Price war works for Coles
Fresh food prices are starting to move up. Photo: Greg McKenzie
Last week investors were pleasantly surprised that Woolworths exceeded expectations for sales growth in the September quarter and were tantalised by the prospect its rate of growth might be catching up with Coles.
Coles put that theory to bed this morning delivering an even stronger sales number.
Putting its other retail brands to the side, Coles supermarkets and liquor business delivered same-store growth of 3.7 per cent in the quarter compared with Woolies food and liquor posting a gain of 2.3 per cent.
Coles achieved this despite the fact that the liquor division is still not firing and radically underperforming Woolworths'. While Woolworths deserves credit for getting this right, one presumes that Coles’ performance in this area will improve over time as it closes smaller and underperforming liquor outlets and scours retail centres for sites to build better ones.

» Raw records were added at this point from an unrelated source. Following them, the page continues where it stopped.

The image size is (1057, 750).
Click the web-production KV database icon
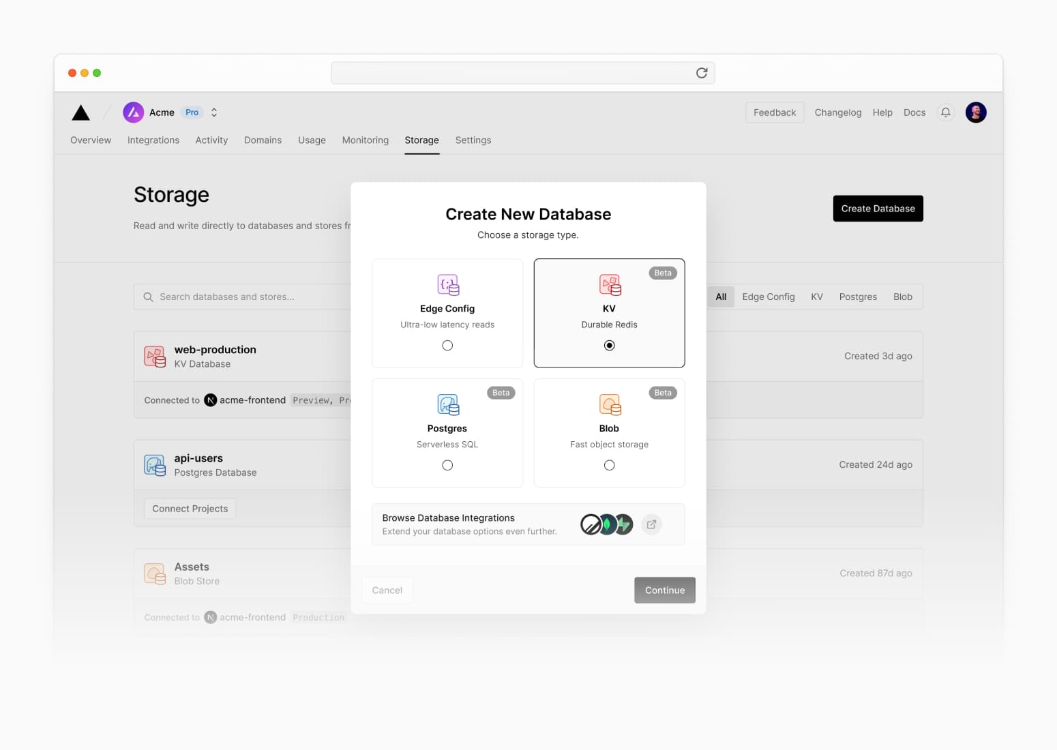pyautogui.click(x=155, y=357)
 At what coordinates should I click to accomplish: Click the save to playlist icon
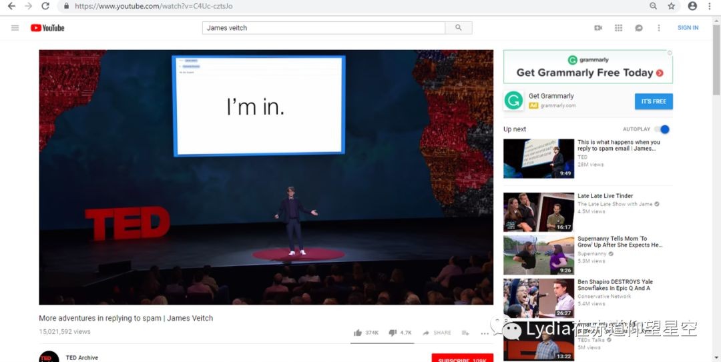tap(465, 333)
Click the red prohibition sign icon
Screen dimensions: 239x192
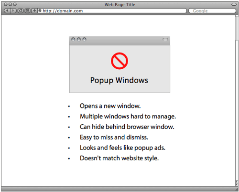pos(120,61)
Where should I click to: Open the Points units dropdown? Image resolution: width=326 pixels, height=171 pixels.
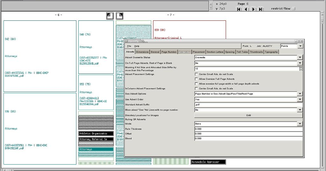[300, 46]
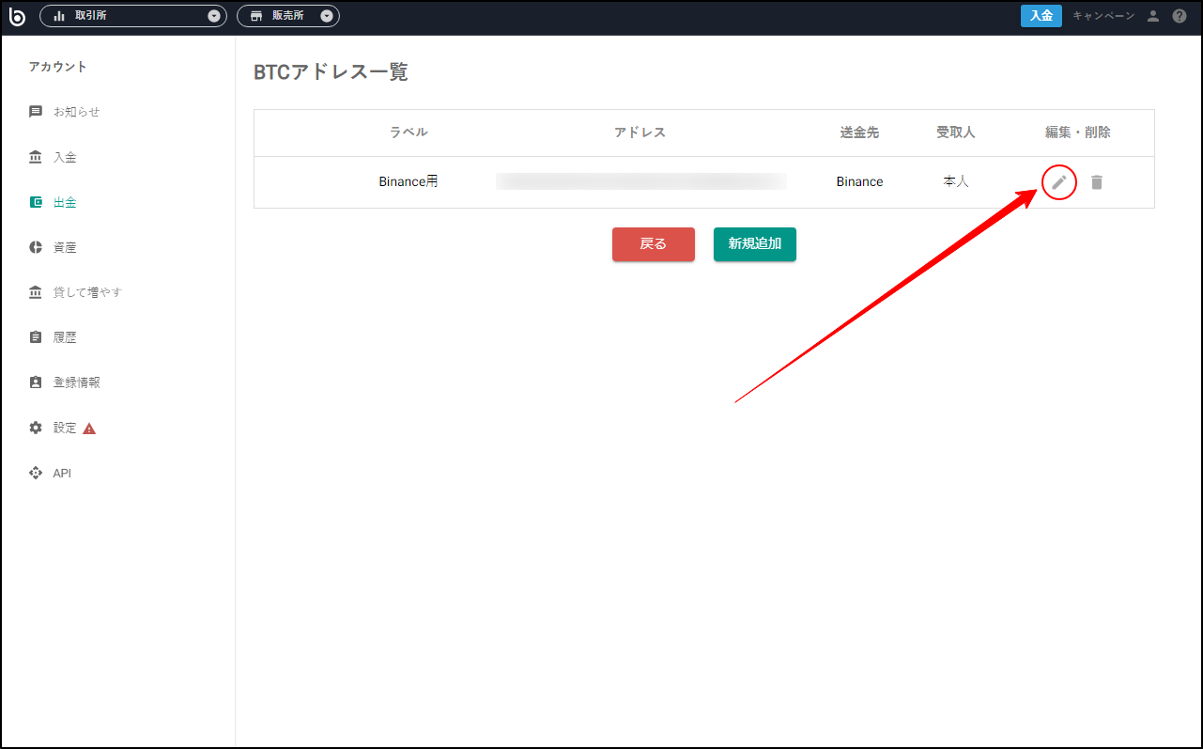The width and height of the screenshot is (1203, 749).
Task: Open the キャンペーン campaign link
Action: (x=1103, y=15)
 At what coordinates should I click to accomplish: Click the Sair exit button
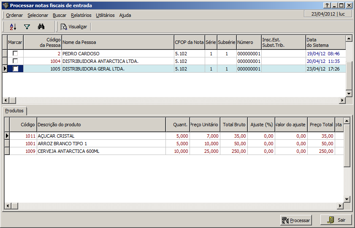(336, 220)
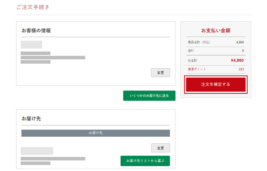Image resolution: width=267 pixels, height=171 pixels.
Task: Click the red 注文を確定する button
Action: pos(216,84)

There are a couple of other interesting facts worth noting. Coles total supermarket and liquor growth of 4.9 per cent was arrived at after accounting for price deflation of 3.2 per cent.
This is just another way of saying that prices were down by this amount across the supermarkets - which just goes to show that Coles is happier than ever engaging in a price war with Woolworths to attract a greater number of customers.
Right now it's concentrating its efforts on fruit and vegetables and the in-store bakeries.
But the supermarket chiefs have differing views on how the consumer is faring generally.
Woolworths chief Grant O’Brien contends that consumer confidence is returning as economic conditions stabilise.
"I don’t want anyone to rush out there and say I see the sun coming up. I can see the early signs and time is a great provider of that confidence’ he said last week."
Several other retailers have echoed O’Brien’s very tentative remarks that we may have seen the bottom of the retail cycle.
But Coles boss Ian McLeod has a slightly different take: "Our customers are as focused now on value as they have ever been with consumer sentiment still slow to recover to levels seen last year."
A value-conscious consumer works better for Coles, which has gained traction with consumers as being the cheaper of the two large supermarket chains.
Both supermarkets have been taking prices down and both say the number of transactions they are making has increased.
The bad news for customers that fresh food prices are starting to move up this quarter and this should continue through the year.
While Coles has been a more aggressive discounter, Woolworths has been building sales momentum by adding new stores - it opened a record number in 2012.
Conversely, Coles lost (a net) two stores during the quarter. This reflects its strategy of saving capital by investing money in refurbishment - and increased floor space.